Detecting and estimating DNA sample contamination has become an important step to ensure high quality sequence reads and reliable downstream analysis. Existing methods rely on external allele frequency information for accurate estimation of contamination levels. Correctly specifying population allele frequencies in early the stage of sequence analysis is cumbersome or sometimes even impossible for large-scale sequencing centers that simultaneously process samples from multiple studies across diverse populations. Incorrectly specified allele frequencies may result in substantial bias in estimated contamination levels, leading to incomplete sample quality controls and increased genotyping errors, which is particularly problematic in deeply sequenced genomes and exomes.
Through experiments with in-silico contaminated and/or real sequence data, we demonstrate existing methods fail to screen highly contaminated samples (e.g. 10%) at a stringent contamination threshold (e.g. 3%) due to the bias when the genetic ancestry is misspecified. On the other hand, in the presence contamination, the genetic ancestry estimates can also be substantially biased if contamination is ignored.

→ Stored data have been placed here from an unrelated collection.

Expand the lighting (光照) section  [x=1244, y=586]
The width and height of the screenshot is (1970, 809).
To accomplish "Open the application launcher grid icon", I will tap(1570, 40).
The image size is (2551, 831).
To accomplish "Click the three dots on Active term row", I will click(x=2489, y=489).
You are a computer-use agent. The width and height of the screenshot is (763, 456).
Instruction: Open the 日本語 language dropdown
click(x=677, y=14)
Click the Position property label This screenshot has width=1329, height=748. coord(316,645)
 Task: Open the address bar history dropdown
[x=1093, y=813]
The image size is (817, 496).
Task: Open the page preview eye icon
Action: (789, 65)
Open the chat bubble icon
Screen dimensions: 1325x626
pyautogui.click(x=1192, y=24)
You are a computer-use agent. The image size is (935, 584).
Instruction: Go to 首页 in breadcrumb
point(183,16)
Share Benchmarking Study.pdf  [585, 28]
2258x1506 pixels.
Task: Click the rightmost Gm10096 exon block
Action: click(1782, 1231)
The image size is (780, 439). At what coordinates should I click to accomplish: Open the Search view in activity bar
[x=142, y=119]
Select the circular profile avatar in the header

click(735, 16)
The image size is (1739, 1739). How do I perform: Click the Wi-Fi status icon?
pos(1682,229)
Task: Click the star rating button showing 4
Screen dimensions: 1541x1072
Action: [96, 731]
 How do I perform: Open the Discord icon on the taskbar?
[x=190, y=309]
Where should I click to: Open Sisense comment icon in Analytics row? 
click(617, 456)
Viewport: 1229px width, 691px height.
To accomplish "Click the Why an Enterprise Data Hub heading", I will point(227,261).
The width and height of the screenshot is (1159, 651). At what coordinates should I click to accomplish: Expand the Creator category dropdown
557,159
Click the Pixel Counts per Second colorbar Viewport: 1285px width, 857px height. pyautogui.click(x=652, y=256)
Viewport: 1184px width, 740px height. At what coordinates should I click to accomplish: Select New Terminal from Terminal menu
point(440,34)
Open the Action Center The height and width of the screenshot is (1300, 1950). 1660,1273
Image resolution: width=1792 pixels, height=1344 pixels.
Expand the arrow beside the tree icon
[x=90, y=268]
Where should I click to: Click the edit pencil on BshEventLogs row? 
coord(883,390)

We propose a robust statistical method that accurately estimates DNA contamination agnostic to genetic ancestry of the intended or contaminating samples. Our method integrates the estimation of genetic ancestry and DNA contamination in a unified likelihood framework by leveraging individual-specific allele-frequencies projected from reference genotypes onto principal component coordinates. Based on the evaluation of our method on a real dataset, we show that our method robustly corrects for the bias in both contamination level estimates and genetic ancestry estimates under different scenarios of contamination.